- Country: Thailand
- Province: Chiang Rai
- District: Mae Suai

Population (2016)
- • Total: 11,852
- Time zone: UTC+7 (ICT)
- Postal code: 57180
- TIS 1099: 571002

= Pa Daet, Mae Suai =

Pa Daet (ป่าแดด) is a tambon (subdistrict) of Mae Suai District, in Chiang Rai Province, Thailand.

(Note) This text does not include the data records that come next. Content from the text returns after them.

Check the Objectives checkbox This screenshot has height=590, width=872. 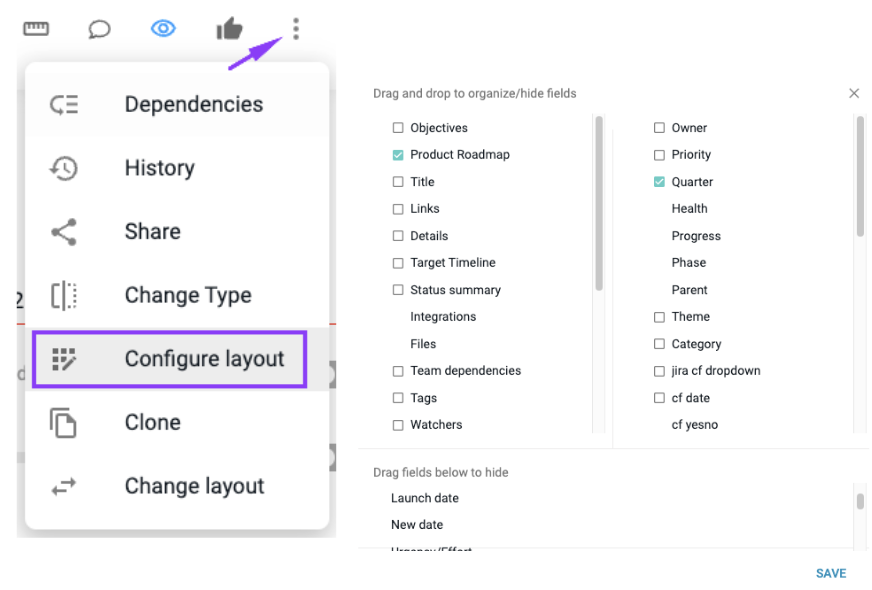coord(398,128)
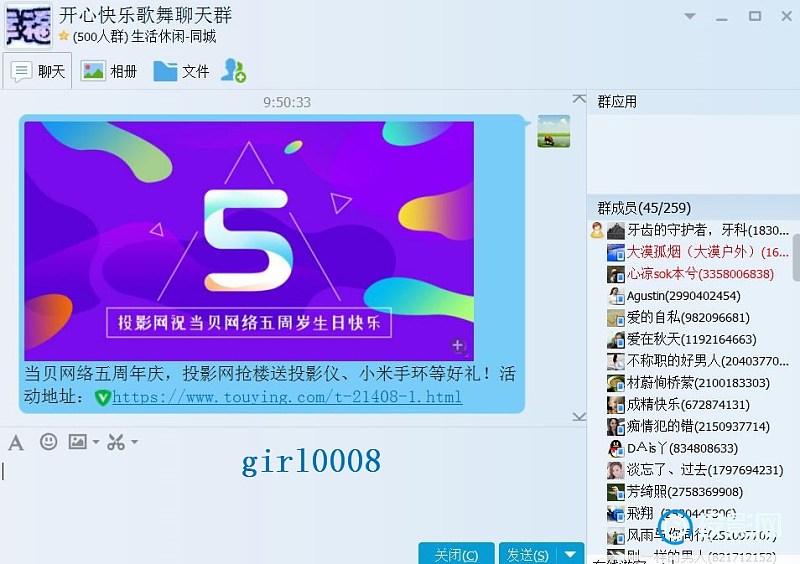Viewport: 800px width, 564px height.
Task: Click the scissors screenshot tool
Action: coord(115,441)
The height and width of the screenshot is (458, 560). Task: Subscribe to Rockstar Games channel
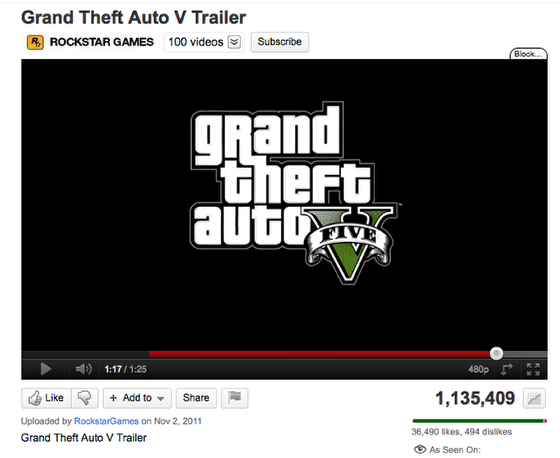tap(280, 42)
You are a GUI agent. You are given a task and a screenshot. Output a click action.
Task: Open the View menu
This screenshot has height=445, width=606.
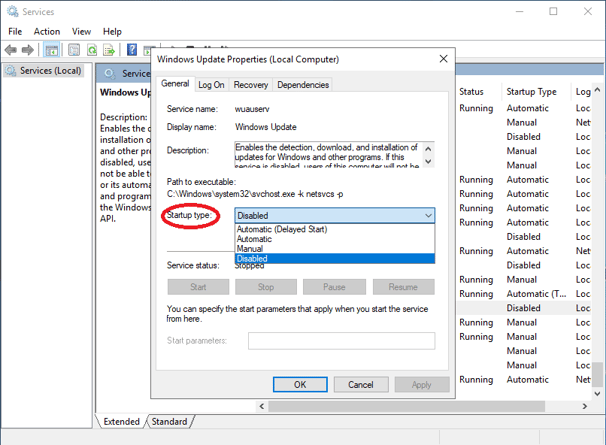[81, 31]
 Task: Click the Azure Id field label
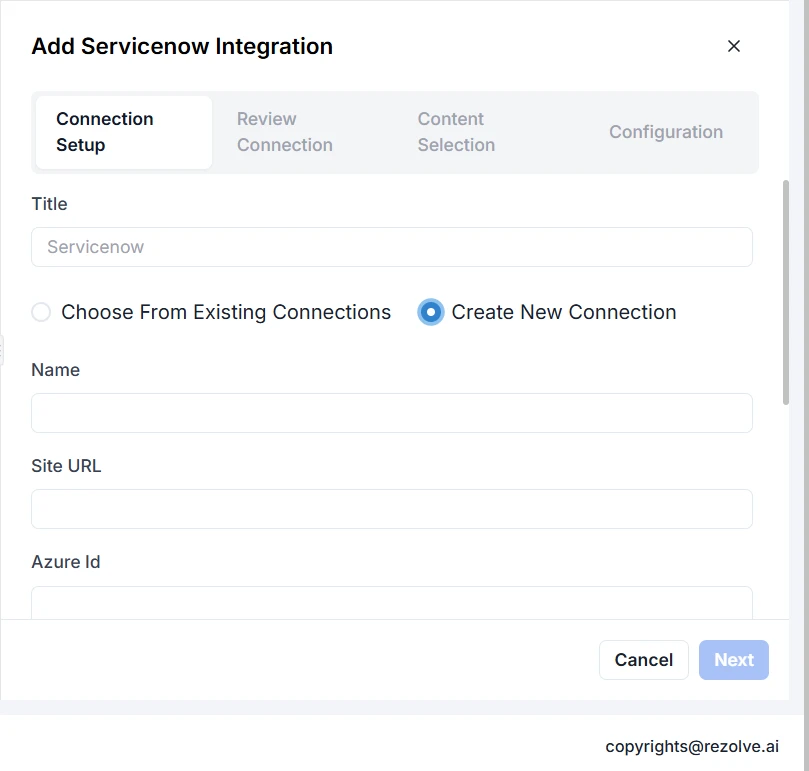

In 2016 it had a population of 11,852 people.

==Administration==
===Central administration===
The tambon is divided into 22 administrative villages (mubans).

| No. | Name | Thai |
|---|---|---|
| 01. | Ban Huai O | บ้านห้วยอ้อ |
| 02. | Ban Rai | บ้านไร่ |
| 03. | Ban Pa Daet | บ้านป่าแดด |
| 04. | Ban Pa Kwao | บ้านป่ากว๋าว |
| 05. | Ban Hua Kaen Chan | บ้านท้าวแก่นจันทร์ |
| 06. | Ban San Khilek | บ้านสันขี้เหล็ก |
| 07. | Ban Don Sali | บ้านดอนสลี |
| 08. | Ban Hua Fai | บ้านหัวฝาย |
| 09. | Ban Huai Ya Sai | บ้านห้วยหญ้าไซ |
| 10. | Ban Pong | บ้านโป่ง |
| 11. | Ban Chaha | บ้านจะหา |
| 12. | Ban San Khong | บ้านสันโค้ง |
| 13. | Ban San Klang | บ้านสันกลาง |
| 14. | Ban Mai Charoen | บ้านใหม่เจริญ |
| 15. | Ban Thung Ruang Thong | บ้านทุ่งรวงทอง |
| 16. | Ban Nong Bua | บ้านหนองบัว |
| 17. | Ban San Khong Tai | บ้านสันโค้งใต้ |
| 18. | Ban Mae Ta Chang | บ้านแม่ตาช้าง |
| 19. | Ban Si Don Rueang | บ้านศรีดอนเรือง |
| 20. | Ban Huai Makaeng | บ้านห้วยมะแกง |
| 21. | Ban Huai Salak | บ้านห้วยสะลัก |
| 22. | Ban Lao Phatthana | บ้านเหล่าพัฒนา |

===Local administration===
The area of the subdistrict is covered by the subdistrict administrative organization (SAO) Pa Daet (องค์การบริหารส่วนตำบลป่าแดด).